— Begin EXTRACTED MATERIAL —
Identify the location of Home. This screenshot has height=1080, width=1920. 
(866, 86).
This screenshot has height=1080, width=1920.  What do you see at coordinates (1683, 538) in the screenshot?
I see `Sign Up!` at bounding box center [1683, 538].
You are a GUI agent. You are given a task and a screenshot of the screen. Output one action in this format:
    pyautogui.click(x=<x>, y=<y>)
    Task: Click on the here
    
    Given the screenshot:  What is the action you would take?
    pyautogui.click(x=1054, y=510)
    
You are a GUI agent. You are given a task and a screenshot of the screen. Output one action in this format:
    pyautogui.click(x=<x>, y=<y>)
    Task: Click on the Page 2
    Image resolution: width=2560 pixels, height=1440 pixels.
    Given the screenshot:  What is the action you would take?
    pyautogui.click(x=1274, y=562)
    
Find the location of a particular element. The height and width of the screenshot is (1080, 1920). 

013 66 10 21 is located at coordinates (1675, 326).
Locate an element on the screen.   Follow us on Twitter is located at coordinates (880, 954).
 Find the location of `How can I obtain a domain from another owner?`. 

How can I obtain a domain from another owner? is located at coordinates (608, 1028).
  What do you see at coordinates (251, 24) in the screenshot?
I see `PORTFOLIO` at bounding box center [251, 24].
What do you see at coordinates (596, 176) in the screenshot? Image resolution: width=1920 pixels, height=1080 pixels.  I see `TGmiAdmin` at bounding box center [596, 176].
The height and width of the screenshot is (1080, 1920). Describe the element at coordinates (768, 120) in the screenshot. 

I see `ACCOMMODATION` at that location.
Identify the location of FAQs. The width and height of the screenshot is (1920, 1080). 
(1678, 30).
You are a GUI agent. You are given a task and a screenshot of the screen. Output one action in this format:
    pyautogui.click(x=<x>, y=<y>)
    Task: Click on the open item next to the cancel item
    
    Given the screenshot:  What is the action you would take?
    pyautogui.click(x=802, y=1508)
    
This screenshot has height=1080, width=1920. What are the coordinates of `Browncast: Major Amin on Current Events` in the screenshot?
— End EXTRACTED MATERIAL —
REQUEST
Write the lines as a JSON list of strings, one string per line and no blank lines, for the part that opens with the line containing "Locate an element" and closes with the line containing "at that location.".

TASK OUTPUT
[
  "Locate an element on the screen.   Follow us on Twitter is located at coordinates (880, 954).",
  " Find the location of `How can I obtain a domain from another owner?`. ",
  "How can I obtain a domain from another owner? is located at coordinates (608, 1028).",
  "  What do you see at coordinates (251, 24) in the screenshot?",
  "I see `PORTFOLIO` at bounding box center [251, 24].",
  "What do you see at coordinates (596, 176) in the screenshot? Image resolution: width=1920 pixels, height=1080 pixels.  I see `TGmiAdmin` at bounding box center [596, 176].",
  "The height and width of the screenshot is (1080, 1920). Describe the element at coordinates (768, 120) in the screenshot. ",
  "I see `ACCOMMODATION` at that location."
]